David Freese: A bittersweet return for a Cardinal hero

(In case you missed it on KSDK)

Sports are like a very demanding best friend. There are times where you wish you could just quit them but they constantly remind you of the undeniable bond between the two of you.

When former St. Louis Cardinals third baseman David Freese stepped up to home plate at Busch Stadium this past weekend, it was his first at bat at Busch in nearly two and a half years.

As Frank Sinatra once said, the sweet can not be as sweet without the bitter. Freese embodies that tough love ideal to a tee.

Every Cardinals fan remembers October 27th 2011. It’s become part of the great history of this franchise. A fond memory that will turn the most cynical fan into a warm nostalgia covered glass case emotions.

Let’s kick it old school for a minute and relive it. Game 6. 2011 World Series. Bottom of the ninth. The Texas Rangers are up 9-7. The Cards aren’t going down without a fight. Like Rocky with two willing legs and fists, they stagger to their feet bloodied yet not beaten. Two on and two out. David Freese steps up to the plate against Texas Rangers closer Neftali Feliz. Are the Cards coming back? As Donnie Brasco once said, fuggeddaboutit! That’s general wisdom though.

Freese, a hometown kid who suffered through personal and professional setback, denied Nolan Ryan, Ron Washington, and the Rangers a safe passage to the Promised Land that night. Like yanking a fairy tale out of a kid’s dream, Freese went global and lit up Busch. He cranked a two run triple to tie the game and later a walkoff home run that led to a Game 7 victory where he produced a two run double. All in all, Freese drove in 21 runners that postseason.

Freese could have retired and turned in his jersey that next morning and never paid for a meal in St. Louis again. As James Earl Jones said in Field of Dreams, it would have been like he was dipped in magic waters.

It wasn’t over yet. In 2012, Freese compiled his best statistical season as a pro. He hit 20 home runs, produced an .839 OPS and a 3.5 WAR in 144 games(his most in the Majors). In 2013, he would play in six less games and see his OPS drop nearly 100 points. He wasn’t as good.┬áDuring the 2013 postseason, Freese would hit .179 with one home run and four RBI. The lightning in his once potent postseason bat was gone.
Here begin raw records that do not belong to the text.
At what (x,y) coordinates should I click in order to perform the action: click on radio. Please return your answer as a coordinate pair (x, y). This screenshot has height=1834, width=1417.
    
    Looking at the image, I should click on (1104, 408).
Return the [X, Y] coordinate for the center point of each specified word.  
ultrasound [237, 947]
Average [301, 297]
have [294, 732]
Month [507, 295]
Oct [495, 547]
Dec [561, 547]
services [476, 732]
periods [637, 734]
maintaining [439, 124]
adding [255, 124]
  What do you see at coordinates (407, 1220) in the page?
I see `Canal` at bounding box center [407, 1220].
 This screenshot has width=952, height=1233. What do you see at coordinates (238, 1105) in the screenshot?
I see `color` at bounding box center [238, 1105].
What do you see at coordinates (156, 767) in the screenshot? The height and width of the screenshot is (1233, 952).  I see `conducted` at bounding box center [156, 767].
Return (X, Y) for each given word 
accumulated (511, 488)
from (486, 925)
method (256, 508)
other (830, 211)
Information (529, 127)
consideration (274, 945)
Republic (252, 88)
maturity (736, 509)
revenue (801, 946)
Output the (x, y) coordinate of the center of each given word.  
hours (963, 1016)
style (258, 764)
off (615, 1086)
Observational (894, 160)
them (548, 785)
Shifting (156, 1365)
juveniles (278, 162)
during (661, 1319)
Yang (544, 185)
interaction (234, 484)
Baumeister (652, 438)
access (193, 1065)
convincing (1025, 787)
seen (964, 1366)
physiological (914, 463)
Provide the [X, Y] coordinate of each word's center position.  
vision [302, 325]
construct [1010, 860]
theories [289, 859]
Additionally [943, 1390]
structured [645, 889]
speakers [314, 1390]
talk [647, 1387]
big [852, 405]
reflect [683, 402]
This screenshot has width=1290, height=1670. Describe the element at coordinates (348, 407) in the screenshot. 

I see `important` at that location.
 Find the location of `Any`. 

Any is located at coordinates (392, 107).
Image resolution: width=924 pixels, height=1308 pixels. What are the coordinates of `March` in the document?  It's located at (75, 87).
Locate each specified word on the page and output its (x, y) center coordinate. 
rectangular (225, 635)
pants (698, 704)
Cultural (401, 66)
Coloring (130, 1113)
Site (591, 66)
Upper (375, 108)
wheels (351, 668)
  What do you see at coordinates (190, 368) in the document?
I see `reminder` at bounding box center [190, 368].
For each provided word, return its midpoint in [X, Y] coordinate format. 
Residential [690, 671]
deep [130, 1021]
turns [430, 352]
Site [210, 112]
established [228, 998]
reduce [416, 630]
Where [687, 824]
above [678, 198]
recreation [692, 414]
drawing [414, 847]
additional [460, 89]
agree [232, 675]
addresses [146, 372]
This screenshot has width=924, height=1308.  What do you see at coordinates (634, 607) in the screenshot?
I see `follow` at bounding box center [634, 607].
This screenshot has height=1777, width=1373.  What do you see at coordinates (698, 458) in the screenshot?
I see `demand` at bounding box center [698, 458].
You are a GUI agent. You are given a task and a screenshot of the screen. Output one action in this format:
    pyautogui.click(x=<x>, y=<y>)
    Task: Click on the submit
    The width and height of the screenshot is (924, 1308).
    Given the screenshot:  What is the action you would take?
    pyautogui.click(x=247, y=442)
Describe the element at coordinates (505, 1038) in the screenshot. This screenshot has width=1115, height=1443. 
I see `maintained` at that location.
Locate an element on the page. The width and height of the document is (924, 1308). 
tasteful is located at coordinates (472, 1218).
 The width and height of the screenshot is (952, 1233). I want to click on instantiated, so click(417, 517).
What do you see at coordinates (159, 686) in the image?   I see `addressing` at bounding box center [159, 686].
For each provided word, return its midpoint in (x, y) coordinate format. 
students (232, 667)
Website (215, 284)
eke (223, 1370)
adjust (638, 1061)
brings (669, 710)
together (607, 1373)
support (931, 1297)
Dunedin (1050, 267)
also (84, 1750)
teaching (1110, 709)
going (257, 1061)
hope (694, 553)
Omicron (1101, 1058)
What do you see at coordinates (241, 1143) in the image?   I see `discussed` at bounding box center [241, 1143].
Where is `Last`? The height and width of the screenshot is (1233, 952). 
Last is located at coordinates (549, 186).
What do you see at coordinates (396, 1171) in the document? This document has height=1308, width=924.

October 28th, 2013. Game 5 of the World Series against the Boston Red Sox. After taking a 2-1 lead, the Cardinals had squandered it and the series was tied heading into the action. This was his last game at Busch Stadium as a Cardinal. Freese collected a pair of hits, including a double, but didn’t drive anybody in and the Cards would lose in six games.

Exactly two years after rushing to the middle of the field at Busch to celebrate a World Series he made possible with two swings of the bat, Freese saw his time wearing the home Cardinal red come to an end. That’s baseball. That’s sports as a business. That is life. Taking the sweet and holding it up against the bitter in order to appreciate it more.

Freese returned to Busch clothed in rogue black and gold. He’s a Pirate now and while his power is absent, Freese can still collect hits. He’s still got it. He went 5-14 against the Cards in the season opening series at PNC Park. He may collect a clutch hit or two this year off his old team.

I can only imagine one other Ex-Cardinal inflicting damage at Busch and have it feel worse than Freese, and that’s his former teammate(for two teams), Albert Pujols. It won’t be easy to see Freese do his thing in Pittsburgh Pirate colors, but they’ll never get the Freese Cards fans saw in 2011-12.

Freese’s return was a chance to celebrate the great memories and give him something extra. A standing ovation isn’t enough. St. Louis gave Stubby Clapp three standing ovations so push it even further for #23. Force the umpire to call time. Make Yadier Molina stand up and wait to give signs to the pitcher. Scream his name. Make some cool signs. Do something special for a guy who brought this town a happiness that can last.

I returned home this month to St. Louis to clean up my South City home for sale. As I finished cleaning it, my face and mind couldn’t pull away from the living room. I looked at the exact spot I sat on a chair and watched Freese put one over Nelson Cruz’s head four and a half years earlier. As my six week old son slept in the other room, I clinched my fist when Freese turned that game and series around. I just stood there Monday night and stared at that spot and smiled unbroken for minutes.

Thanks for the memories, David Freese. Long may you run.